RECORD EXCERPTS:
⟨
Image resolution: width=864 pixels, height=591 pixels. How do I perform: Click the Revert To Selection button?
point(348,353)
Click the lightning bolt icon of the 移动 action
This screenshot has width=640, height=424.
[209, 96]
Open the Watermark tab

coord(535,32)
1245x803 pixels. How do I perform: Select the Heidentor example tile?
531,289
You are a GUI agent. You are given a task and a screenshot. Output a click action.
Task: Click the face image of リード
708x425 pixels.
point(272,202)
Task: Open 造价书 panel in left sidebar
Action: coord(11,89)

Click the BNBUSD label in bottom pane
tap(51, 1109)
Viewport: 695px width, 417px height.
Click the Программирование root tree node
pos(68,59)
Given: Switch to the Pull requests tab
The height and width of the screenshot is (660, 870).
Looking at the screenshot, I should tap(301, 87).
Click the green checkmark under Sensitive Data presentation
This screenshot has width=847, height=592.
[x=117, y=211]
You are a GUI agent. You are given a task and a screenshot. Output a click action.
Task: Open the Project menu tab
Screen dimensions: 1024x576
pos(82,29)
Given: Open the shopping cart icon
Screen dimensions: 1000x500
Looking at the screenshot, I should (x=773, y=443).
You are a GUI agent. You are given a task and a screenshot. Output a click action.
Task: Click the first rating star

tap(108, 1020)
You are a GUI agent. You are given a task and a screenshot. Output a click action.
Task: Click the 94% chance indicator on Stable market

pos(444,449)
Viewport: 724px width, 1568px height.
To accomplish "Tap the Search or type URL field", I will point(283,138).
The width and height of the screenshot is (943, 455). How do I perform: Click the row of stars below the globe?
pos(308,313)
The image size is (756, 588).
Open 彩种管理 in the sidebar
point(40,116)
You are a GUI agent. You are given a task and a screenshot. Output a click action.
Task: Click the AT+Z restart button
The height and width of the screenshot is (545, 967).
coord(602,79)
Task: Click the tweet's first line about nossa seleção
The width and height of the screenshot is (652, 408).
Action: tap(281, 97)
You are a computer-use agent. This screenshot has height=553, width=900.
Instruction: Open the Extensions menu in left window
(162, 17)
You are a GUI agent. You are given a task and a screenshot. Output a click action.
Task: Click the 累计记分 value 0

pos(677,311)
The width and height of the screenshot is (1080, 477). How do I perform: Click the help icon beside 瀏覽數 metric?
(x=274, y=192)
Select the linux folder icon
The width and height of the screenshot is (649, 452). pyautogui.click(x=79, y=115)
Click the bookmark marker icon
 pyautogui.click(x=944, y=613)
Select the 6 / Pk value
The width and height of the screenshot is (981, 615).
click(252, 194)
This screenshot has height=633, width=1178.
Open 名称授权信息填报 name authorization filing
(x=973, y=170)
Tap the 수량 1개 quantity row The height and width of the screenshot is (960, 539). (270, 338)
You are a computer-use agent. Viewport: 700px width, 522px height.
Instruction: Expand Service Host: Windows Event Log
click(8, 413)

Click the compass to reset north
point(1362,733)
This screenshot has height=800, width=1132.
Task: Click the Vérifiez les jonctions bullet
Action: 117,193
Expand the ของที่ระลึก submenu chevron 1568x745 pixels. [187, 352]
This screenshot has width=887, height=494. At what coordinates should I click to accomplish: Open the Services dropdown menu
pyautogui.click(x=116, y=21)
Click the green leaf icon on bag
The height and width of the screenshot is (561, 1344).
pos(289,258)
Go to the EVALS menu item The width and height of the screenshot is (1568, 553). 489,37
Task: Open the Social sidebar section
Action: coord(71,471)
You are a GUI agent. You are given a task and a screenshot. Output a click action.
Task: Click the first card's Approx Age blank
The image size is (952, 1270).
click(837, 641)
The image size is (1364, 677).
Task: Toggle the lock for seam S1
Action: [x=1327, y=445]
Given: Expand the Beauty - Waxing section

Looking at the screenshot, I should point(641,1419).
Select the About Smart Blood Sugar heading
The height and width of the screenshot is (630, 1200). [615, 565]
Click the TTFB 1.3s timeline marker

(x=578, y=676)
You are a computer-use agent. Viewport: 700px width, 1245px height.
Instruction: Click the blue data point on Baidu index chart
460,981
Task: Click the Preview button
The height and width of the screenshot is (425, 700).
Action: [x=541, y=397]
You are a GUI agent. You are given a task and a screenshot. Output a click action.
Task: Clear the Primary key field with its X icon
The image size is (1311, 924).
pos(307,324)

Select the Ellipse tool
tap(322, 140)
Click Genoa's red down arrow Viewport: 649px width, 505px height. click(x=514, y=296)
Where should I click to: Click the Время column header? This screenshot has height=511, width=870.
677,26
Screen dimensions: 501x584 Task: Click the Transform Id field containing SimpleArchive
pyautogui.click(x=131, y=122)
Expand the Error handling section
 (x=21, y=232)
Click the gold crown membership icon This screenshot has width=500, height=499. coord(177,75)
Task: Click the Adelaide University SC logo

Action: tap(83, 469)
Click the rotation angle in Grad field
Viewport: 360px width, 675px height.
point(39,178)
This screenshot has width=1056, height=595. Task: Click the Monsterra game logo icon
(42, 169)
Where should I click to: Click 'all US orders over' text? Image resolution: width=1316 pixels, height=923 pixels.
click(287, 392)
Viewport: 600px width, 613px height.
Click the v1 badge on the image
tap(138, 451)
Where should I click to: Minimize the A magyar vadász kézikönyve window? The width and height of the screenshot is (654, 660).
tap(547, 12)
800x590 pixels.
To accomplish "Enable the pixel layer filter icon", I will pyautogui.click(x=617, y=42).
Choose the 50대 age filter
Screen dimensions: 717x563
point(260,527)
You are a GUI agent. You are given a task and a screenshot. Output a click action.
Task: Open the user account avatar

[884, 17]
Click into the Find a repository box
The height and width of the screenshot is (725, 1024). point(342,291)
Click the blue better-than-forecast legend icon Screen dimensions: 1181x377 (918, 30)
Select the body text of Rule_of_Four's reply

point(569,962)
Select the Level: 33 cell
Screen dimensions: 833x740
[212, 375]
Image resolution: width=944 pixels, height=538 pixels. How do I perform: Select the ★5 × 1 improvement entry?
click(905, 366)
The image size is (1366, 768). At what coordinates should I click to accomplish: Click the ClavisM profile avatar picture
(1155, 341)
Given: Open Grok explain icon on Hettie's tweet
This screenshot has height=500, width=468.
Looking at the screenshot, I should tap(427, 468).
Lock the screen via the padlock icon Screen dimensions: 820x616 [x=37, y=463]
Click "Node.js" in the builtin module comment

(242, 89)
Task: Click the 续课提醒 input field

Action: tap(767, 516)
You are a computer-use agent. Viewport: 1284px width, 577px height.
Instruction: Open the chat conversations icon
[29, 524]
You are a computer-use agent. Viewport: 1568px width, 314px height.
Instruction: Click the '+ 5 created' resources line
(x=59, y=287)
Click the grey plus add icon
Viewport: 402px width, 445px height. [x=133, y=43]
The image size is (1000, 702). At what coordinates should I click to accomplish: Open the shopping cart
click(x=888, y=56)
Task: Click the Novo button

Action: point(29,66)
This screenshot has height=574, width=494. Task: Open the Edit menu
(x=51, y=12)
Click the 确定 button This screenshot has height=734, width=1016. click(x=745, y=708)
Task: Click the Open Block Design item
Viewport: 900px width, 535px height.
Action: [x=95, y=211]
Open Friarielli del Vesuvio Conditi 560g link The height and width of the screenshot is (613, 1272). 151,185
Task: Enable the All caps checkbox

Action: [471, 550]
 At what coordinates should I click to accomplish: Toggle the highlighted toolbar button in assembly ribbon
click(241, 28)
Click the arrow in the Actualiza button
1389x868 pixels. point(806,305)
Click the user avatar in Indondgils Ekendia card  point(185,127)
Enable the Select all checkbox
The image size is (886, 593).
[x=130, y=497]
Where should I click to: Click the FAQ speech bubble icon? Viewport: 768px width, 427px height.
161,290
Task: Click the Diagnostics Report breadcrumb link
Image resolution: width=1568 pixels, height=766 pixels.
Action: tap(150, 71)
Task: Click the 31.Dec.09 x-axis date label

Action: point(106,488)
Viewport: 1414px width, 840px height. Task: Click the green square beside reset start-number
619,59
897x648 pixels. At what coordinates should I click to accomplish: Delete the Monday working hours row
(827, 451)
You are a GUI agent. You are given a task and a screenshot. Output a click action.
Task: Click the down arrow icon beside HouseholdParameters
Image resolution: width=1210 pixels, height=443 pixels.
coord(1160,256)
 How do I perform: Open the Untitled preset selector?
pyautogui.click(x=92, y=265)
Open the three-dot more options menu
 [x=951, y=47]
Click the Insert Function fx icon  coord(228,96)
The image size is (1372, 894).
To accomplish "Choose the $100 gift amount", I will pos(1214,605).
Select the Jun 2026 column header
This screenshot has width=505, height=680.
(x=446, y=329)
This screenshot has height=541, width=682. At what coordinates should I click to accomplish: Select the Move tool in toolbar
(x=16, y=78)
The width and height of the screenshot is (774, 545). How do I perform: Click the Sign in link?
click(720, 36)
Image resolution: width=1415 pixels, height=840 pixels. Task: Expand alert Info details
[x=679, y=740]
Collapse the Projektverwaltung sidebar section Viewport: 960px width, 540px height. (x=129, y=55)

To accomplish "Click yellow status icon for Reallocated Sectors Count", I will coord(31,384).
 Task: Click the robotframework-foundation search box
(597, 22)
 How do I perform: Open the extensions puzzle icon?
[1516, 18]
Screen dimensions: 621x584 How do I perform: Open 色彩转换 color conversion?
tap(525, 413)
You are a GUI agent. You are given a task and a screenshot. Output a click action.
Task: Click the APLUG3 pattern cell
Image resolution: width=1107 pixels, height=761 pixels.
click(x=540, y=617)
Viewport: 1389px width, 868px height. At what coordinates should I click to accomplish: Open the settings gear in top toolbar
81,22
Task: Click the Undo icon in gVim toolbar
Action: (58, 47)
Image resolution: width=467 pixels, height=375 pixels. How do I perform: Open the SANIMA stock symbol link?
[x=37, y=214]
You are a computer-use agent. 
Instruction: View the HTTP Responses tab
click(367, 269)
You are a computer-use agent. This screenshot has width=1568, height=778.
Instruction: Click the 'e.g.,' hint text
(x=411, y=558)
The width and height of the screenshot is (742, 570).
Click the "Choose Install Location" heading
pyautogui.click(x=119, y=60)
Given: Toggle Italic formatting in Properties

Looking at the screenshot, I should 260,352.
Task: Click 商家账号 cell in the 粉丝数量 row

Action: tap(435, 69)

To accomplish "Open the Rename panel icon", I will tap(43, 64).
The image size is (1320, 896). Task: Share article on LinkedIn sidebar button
⟩
WORK TO BE COMPLETED:
Every line from the top of the material through the line containing "Given: Switch to the Pull requests tab" must be transcribed exactly, and no other line may appear.

WORKED SOLUTION:
Image resolution: width=864 pixels, height=591 pixels. How do I perform: Click the Revert To Selection button?
point(348,353)
Click the lightning bolt icon of the 移动 action
This screenshot has width=640, height=424.
[209, 96]
Open the Watermark tab

coord(535,32)
1245x803 pixels. How do I perform: Select the Heidentor example tile?
531,289
You are a GUI agent. You are given a task and a screenshot. Output a click action.
Task: Click the face image of リード
708x425 pixels.
point(272,202)
Task: Open 造价书 panel in left sidebar
Action: coord(11,89)

Click the BNBUSD label in bottom pane
tap(51, 1109)
Viewport: 695px width, 417px height.
Click the Программирование root tree node
pos(68,59)
Given: Switch to the Pull requests tab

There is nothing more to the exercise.